Erzurum-Ardahan-Uzundere

Ardahan'a görev çıkmış. Bir pazar günü, bir sınavda salon başkanlığı... Haritadan bakıyorum Erzincan-Ardahan arası 450 km. Oldukça yorucu bir yol olacak.

Cumartesi sabahı Erzurum'a doğru hareket ediyoruz. Arabada Erzincan Şubesi'nin şoförü Serdar Bey ve güvenlik görevlisi Orhan Bey var. Bankadan, sınavdan, insanlardan, yakın zaman öncesine kadar çok uzağında hissettiğim şeylerden sohbet ediyoruz.

Yolda yapım çalışması var. Yolu gidiş-geliş çift şeritli bölünmüş yola çevirmek için uğraşıyorlar. Yol bir yerde iki şeride düşüyor ve karşıdan gelen aracı görüyoruz. Hemen arkasındaki başka bir araçsa bizim şeridimizden geliyor. Önce sollama yapıyor zannediyoruz ama arabayla aramızda birkaç metre kalınca anlıyoruz ki aslında sollama yapmıyor. Muhtemelen uyuyor ve saatte 100 km. hızla giden aracımıza doğru, daha da hızlı bir şekilde yaklaşıyor.
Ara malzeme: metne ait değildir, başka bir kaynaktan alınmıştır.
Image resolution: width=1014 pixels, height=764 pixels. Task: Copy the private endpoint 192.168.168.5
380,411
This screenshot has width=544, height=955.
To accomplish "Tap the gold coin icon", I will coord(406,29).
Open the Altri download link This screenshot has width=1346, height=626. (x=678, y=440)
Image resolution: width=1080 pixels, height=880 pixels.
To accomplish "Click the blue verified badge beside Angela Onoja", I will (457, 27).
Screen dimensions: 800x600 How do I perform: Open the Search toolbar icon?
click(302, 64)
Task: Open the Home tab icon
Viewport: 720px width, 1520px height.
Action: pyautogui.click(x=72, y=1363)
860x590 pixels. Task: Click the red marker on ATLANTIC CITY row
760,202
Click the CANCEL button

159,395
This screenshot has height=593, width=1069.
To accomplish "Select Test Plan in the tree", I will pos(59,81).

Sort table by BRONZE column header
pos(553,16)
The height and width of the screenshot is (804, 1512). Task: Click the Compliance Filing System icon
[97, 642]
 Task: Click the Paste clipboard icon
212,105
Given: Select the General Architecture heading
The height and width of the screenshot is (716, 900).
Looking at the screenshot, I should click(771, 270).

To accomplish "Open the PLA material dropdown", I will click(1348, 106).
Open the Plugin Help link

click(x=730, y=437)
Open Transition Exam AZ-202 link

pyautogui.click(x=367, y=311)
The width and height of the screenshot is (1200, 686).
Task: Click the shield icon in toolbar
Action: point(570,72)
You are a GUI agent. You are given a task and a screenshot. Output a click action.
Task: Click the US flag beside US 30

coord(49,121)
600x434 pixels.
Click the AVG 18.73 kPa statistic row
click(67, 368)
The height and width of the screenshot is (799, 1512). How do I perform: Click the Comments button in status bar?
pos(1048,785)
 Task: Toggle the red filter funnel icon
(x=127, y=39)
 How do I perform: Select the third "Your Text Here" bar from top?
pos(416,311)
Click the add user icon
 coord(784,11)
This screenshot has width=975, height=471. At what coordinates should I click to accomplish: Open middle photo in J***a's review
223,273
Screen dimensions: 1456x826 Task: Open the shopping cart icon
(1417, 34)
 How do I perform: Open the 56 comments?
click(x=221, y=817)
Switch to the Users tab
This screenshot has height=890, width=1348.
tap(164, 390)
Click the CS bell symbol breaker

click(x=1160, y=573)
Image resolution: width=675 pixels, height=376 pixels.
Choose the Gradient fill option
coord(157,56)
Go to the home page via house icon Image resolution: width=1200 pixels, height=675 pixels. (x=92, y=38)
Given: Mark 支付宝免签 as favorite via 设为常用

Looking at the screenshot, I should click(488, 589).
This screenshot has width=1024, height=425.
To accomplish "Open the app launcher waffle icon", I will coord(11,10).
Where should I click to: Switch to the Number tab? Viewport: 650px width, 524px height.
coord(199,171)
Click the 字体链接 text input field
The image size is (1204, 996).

Serdar Bey frene basıyor, kornaya basıyor. Adam hala üzerimize üzerimize geliyor. Aramızda belki 15, belki 20 km. kala adam uyanıyor ve ani bir hareketle şeridine geçiyor. Bacaklarım kasılmış, oturduğum koltukta hayatım gözlerimin önünden geçmiş. "Çocuklarımızı öksüz bırakacaktı" diyor Serdar Bey. Ben de o an can versem geride bırakacaklarımı düşünüp derin bir nefes alıyorum. "İnelim mi Müfettiş Bey, dövelim?" diyor Orhan Bey. Soğukkanlılığımı hala koruyorum, "Yok yok, ne dövmesi! Yolumuza gidelim."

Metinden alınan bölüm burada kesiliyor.